What Investors Need to Know About SATS Ltd’s Latest Earnings

Yesterday, SATS Ltd (SGX: S58) announced its financial results for the third quarter and nine months ended 31 December 2017. Here are 10 things investors should know from the earnings announcement:

1. Revenue inched down 0.2% year-on-year to S$439.8 million. For the nine-month period, revenue slipped 0.2% to S$1.30 billion.

2. SATS’ revenue decline for the quarter was mainly due to the fall in revenue from the Food Solutions business. Revenue from Gateway Services increased 2.6% despite the deconsolidation of SATS HK Limited which was divested in July last year. Excluding the impact of the deconsolidation, the Gateway Services’ revenue would have risen 9%.

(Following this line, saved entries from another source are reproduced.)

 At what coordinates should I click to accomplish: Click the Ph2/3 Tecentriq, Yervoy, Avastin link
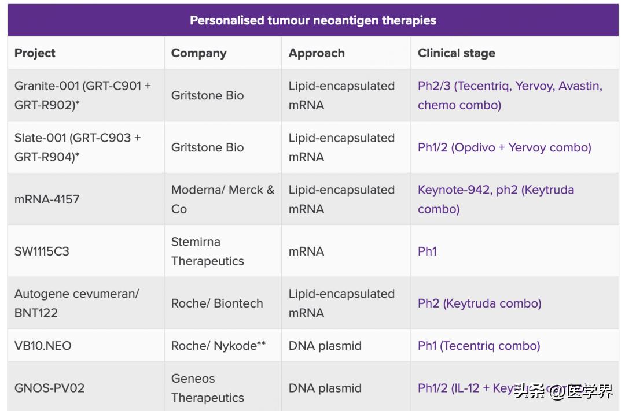point(509,86)
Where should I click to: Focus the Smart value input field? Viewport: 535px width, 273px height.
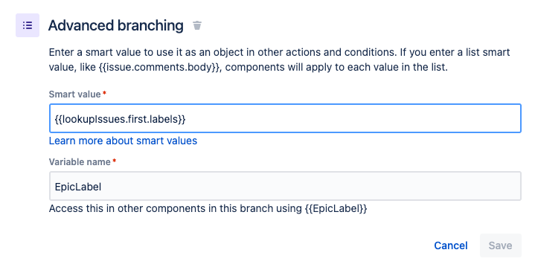(285, 118)
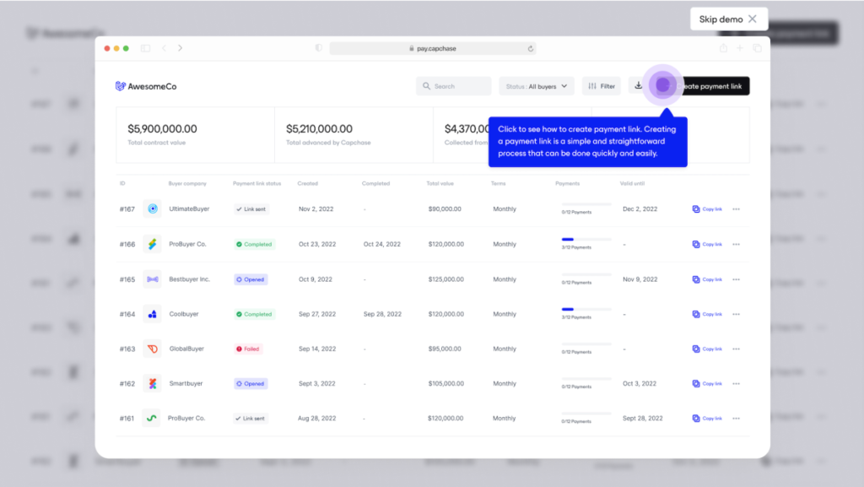Open the ellipsis actions menu for row #167
The height and width of the screenshot is (487, 864).
coord(736,208)
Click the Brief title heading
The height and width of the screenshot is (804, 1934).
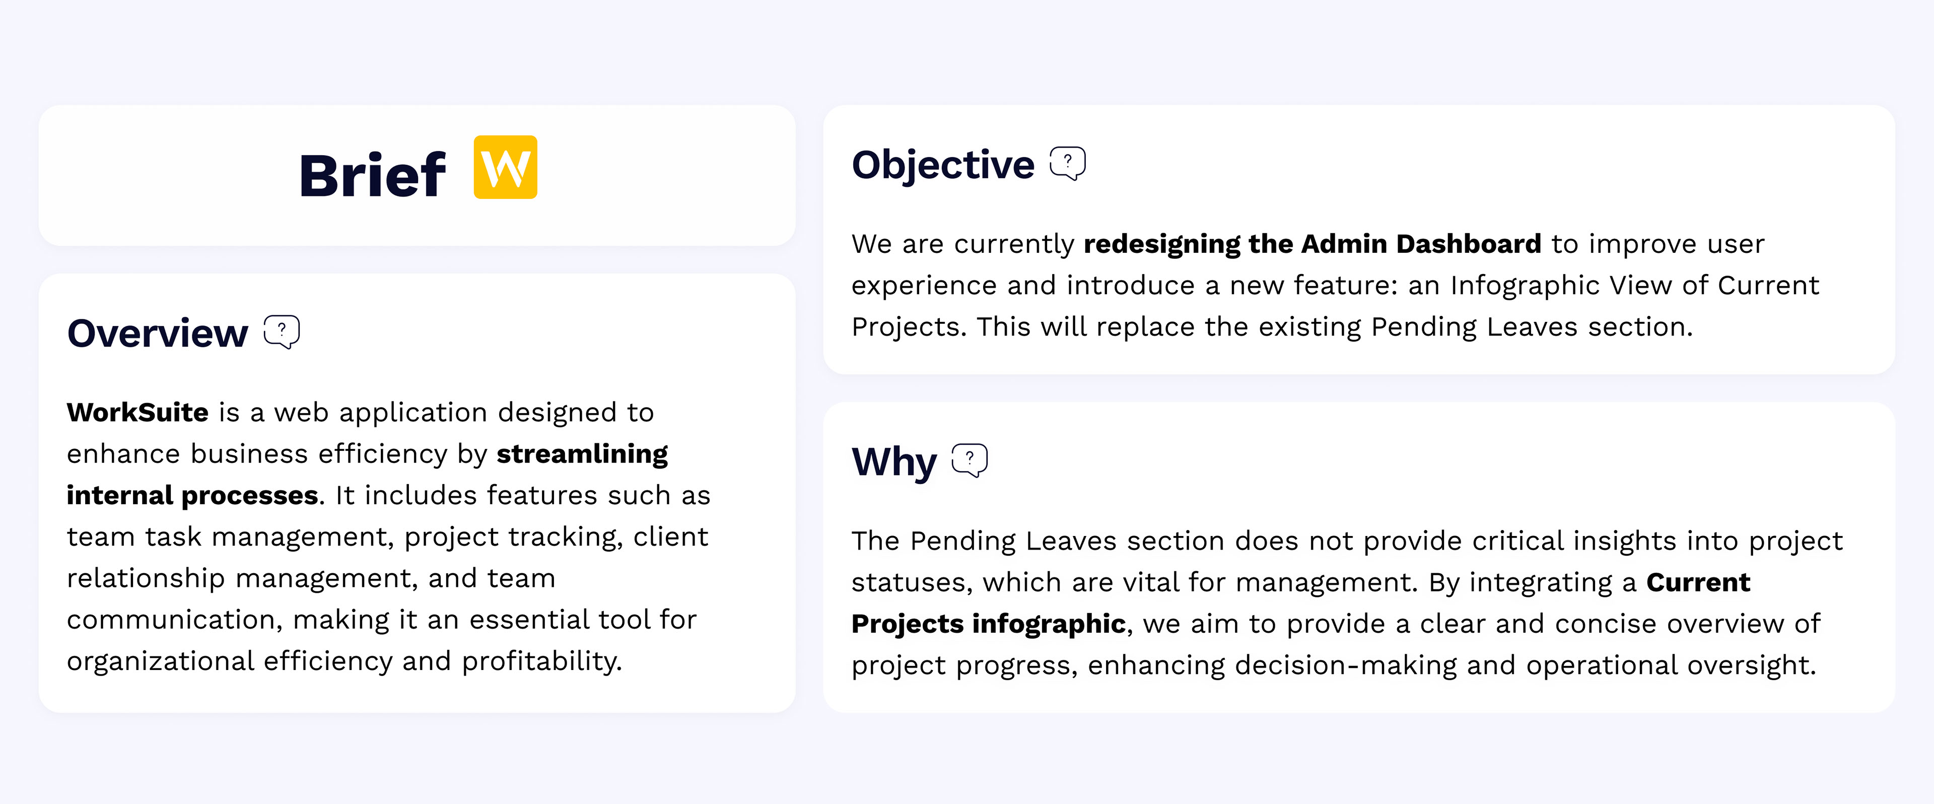372,176
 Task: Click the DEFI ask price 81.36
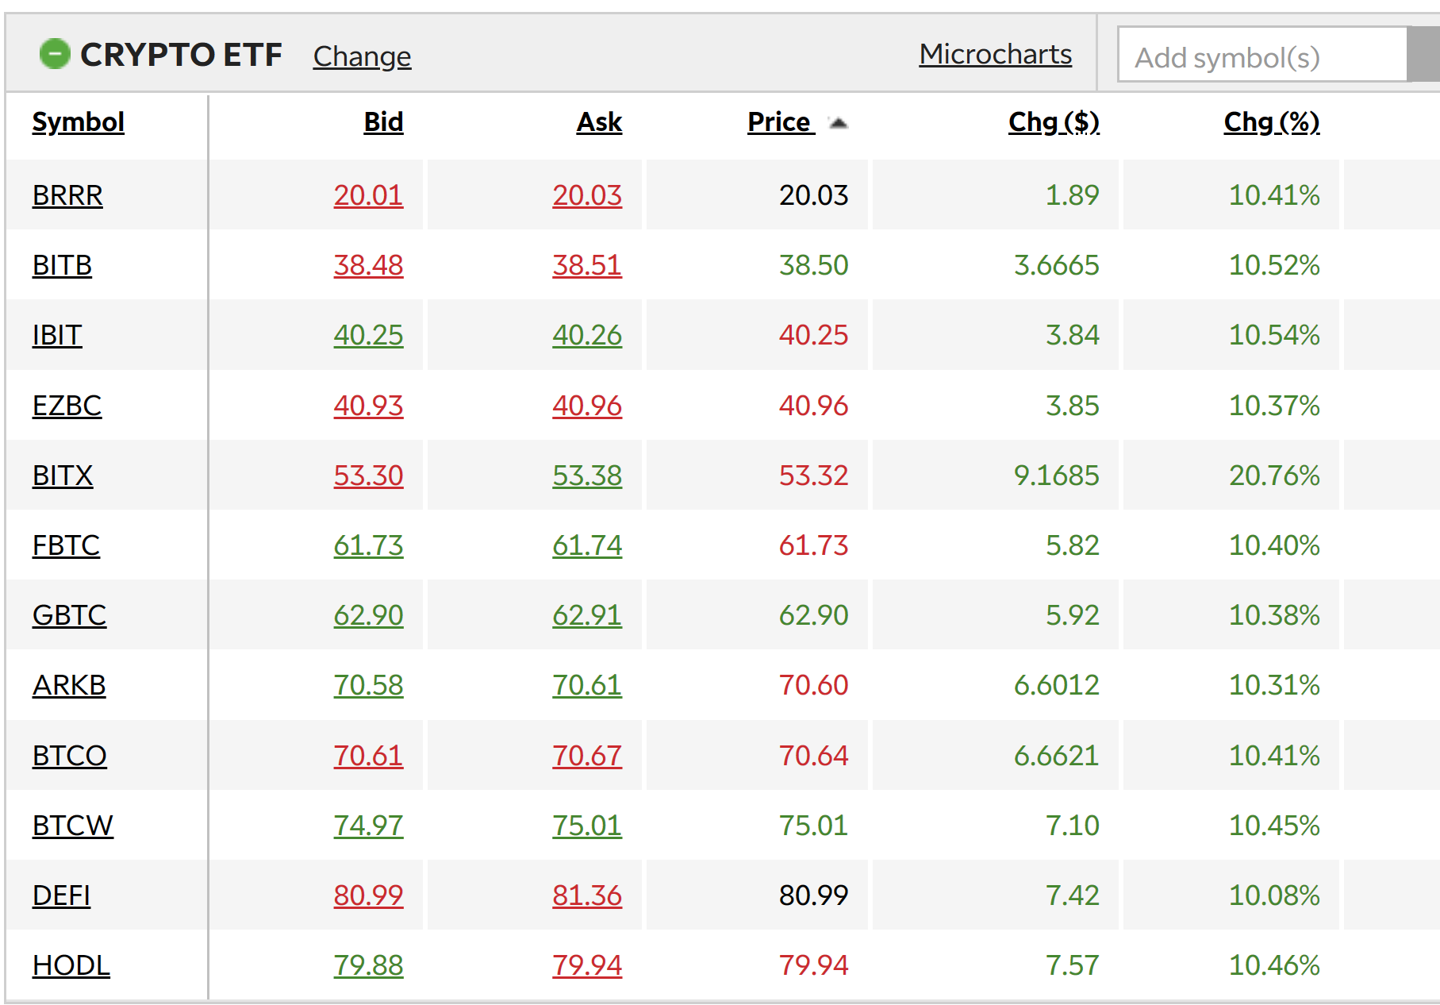pyautogui.click(x=587, y=895)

3. Share of results of associates and joint-ventures (net of tax) rose 7.9% to S$13.7 million for the quarter while for the nine months, it soared 29.7% to S$47.2 million.

4. Net profit for the quarter improved 2.3% to S$66.6 million. For the nine-month period, it increased 2.5% to S$196.1 million.

5. Quarterly net profit margin rose from 14.8% to 15.1% . For the nine-month period, it went up from 14.7% to 15.1%.

6. Underlying net profit slipped 4.6% to S$62.1 million, but for the nine months, it increased 1% to S$184.6 million. The underlying net profit excludes any one-off items.

7. Diluted earnings per share (EPS) for the reporting quarter was 5.9 cents, up from 5.8 cents a year ago. For the nine-month period, diluted EPS came in at 17.4 cents versus last year’s 17.1 cents.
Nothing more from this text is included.